Koningen als Childerik, Chlodovech, Dagobert en hun verwanten behoorden tot de dynastie van de Merovingische koningen die tot het midden van de 8ste eeuw over het Frankische Rijk heersten. Deze heersers werden opgevolgd door leden van het Karolingisch koningshuis, waartoe Karel de Grote en Lodewijk de Vrome behoorden. Al deze Merovingische en Karolingische vorsten heersten over het Frankische Rijk als Frankische koningen. Clovis (ca. 465-511) was de eerste koning der Franken die alle Frankische stammen verenigde onder één heerser. Hij was ook de eerste katholieke koning die heerste over Gallië (Frankrijk). Na zijn dood werd het Frankische Rijk verdeeld onder zijn mannelijke nakomelingen Theuderik I (Reims), Childebert I (Parijs), Chlodomer (Orléans) en Chlotarius I (Soissons).

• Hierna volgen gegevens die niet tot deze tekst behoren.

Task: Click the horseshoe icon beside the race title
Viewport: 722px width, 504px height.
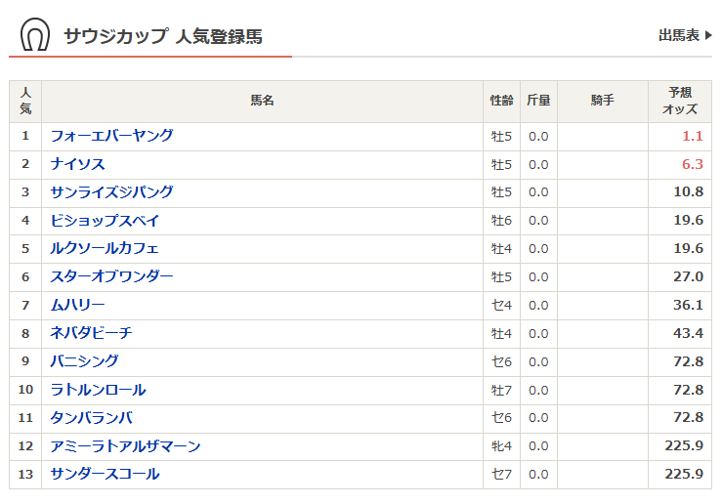Action: (35, 36)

Het Frankische Rijk groeide tussen de 3de– en de 10de eeuw uit tot een grootmacht. Na de val van het Romeinse rijk ontstonden in West-Europa diverse nieuwe staten onder beheer van invallende Germaanse groepen. Deze waren minder barbaars dan gedacht, want zij slaagden erin een efficiënte bestuurlijke structuur op te zetten. De christelijke kerk was inmiddels voldoende georganiseerd om daarin een ondersteunende rol te vervullen. Merovingische en Karolingische koningen konden hun territoria uitbreiden en verspelen door allerlei familiale twisten en oorlogen. De kerk vormde daarin een verlengstuk van de politiek. De missionering door Engelse en Ierse monniken, waaronder Bonifatius, was vooral een machtsinstrument van de Frankische heersers. De politieke bemoeienis met de kerk leidde echter ook tot verzaking en corruptie. Karel de Grote wist dit proces te keren, met als paradoxaal hoogtepunt zijn kroning tot keizer door de paus.

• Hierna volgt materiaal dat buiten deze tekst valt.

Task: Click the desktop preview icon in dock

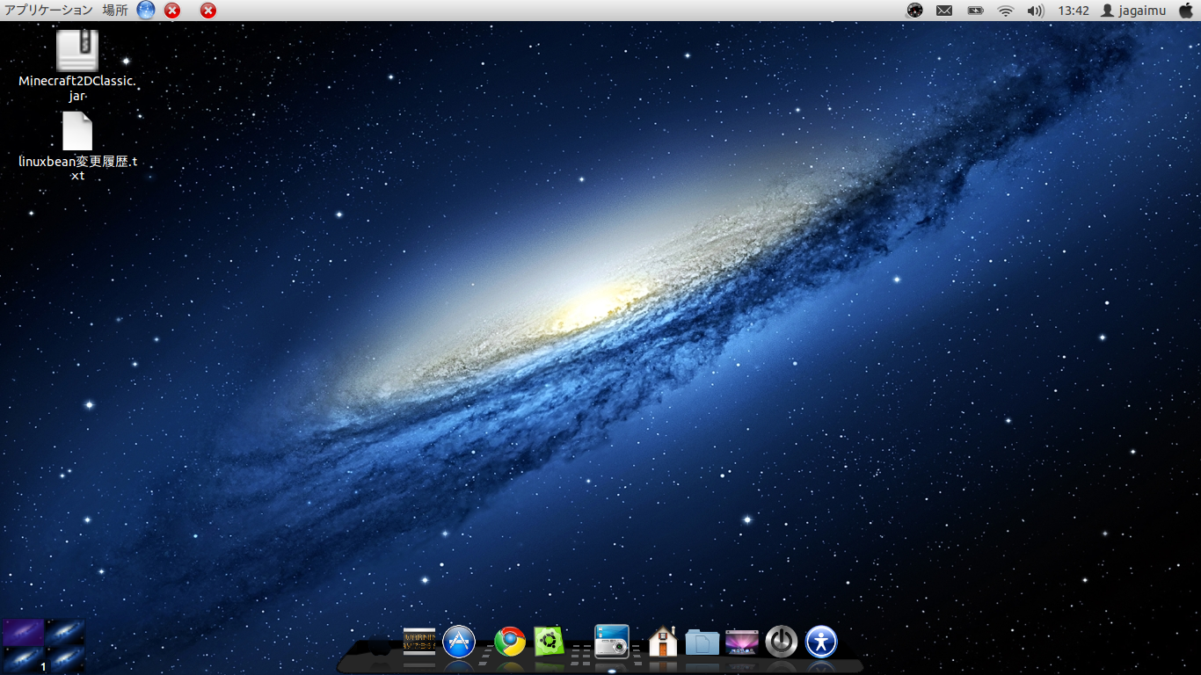Action: pos(741,642)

In “De wereld van Clovis” verhaalt Jeroen Wijnendaele hun moeizame ontstaansgeschiedenis. Hij neemt u mee in het kielzog van Frankische krijgers, Romeinse schrijvers en Gallische heiligen en u verneemt hoe een obscure jongeman genaamd Clovis, er in slaagde om op amper één generatie tijd met bloed en staal, een nieuw domein te verwerven van de Noordzee tot de Pyreneeën. Daarmee creëerde de Frankische vorst als eerste een duurzame politieke ruimte, los van de mediterrane wereld die altijd al het referentiepunt was geweest in de klassieke oudheid. Wijnendaele doorprikt mythes die doorleven tot vandaag zoals ‘de grote volksverhuizingen’ of Clovis’ status als eerste katholieke koning van Frankrijk. Veel doorslaggevender is dat we met Clovis het geboorteproces zien van het Westen en van de middeleeuwen.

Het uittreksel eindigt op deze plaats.